## EXERCISE DESCRIPTION
Repeat the listing exactly, line by line, and leave the pictures behind.

## DATA EXCERPTS
══════════════════════════════

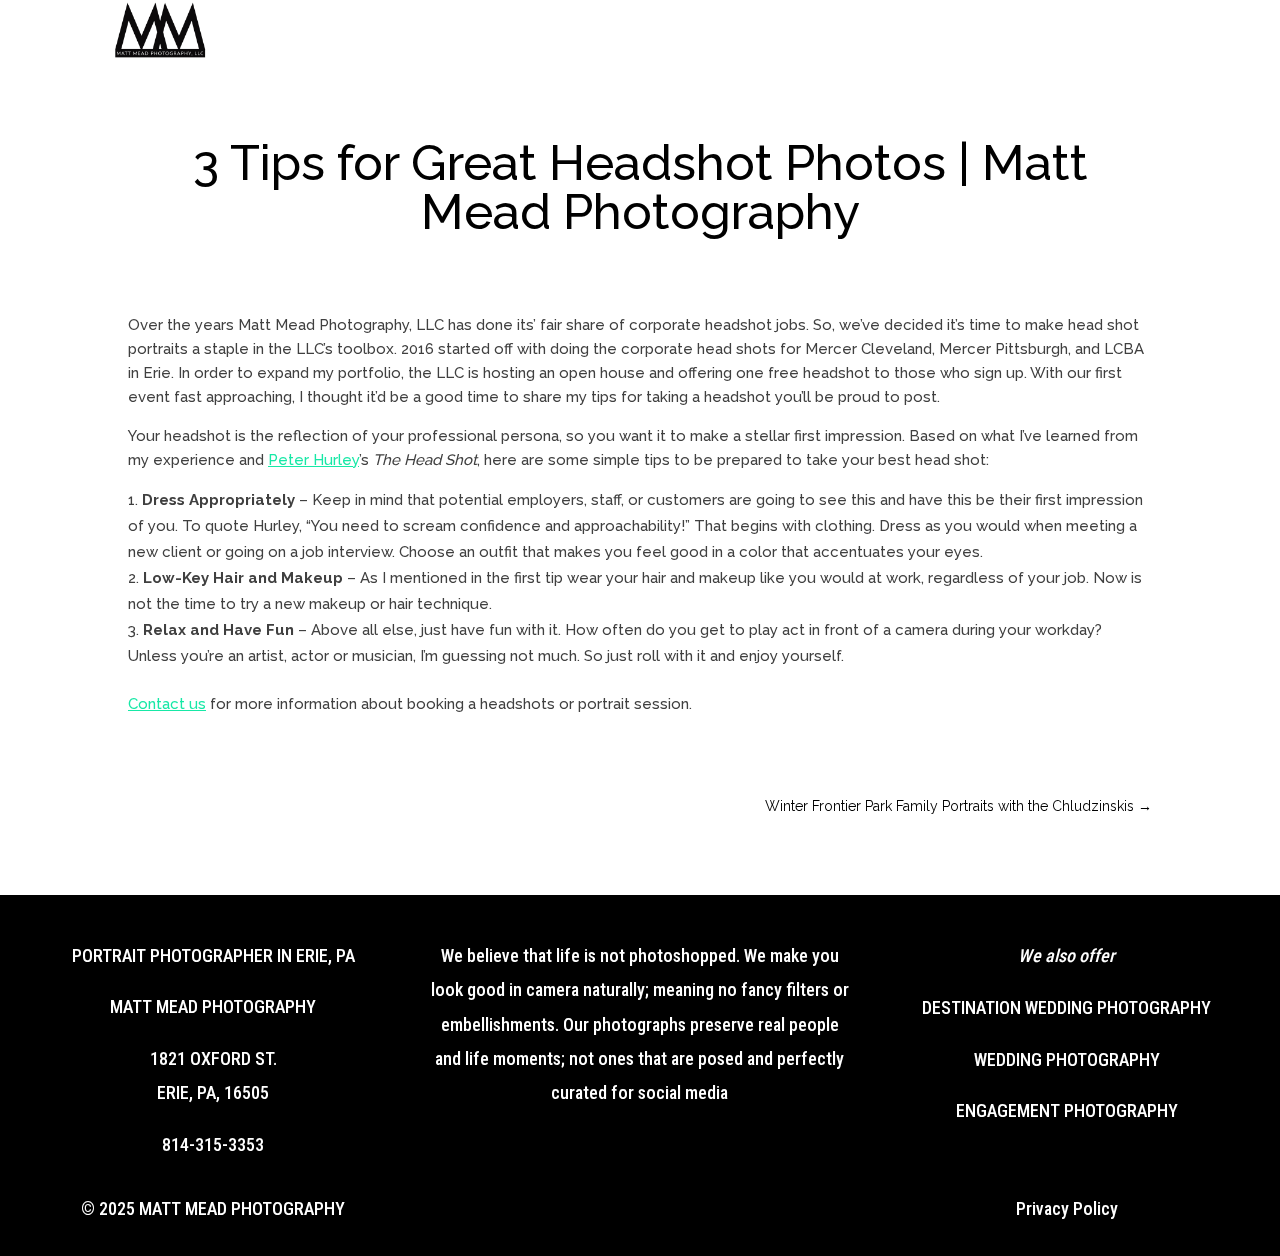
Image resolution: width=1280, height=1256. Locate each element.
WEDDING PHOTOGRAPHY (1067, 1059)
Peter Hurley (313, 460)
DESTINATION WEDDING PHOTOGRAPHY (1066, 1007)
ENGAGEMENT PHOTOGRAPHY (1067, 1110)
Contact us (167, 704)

══════════════════════════════

## RESPONSE BELOW
Image resolution: width=1280, height=1256. Locate each element.
WEDDING PHOTOGRAPHY (1067, 1059)
Peter Hurley (313, 460)
DESTINATION WEDDING PHOTOGRAPHY (1066, 1007)
ENGAGEMENT PHOTOGRAPHY (1067, 1110)
Contact us (167, 704)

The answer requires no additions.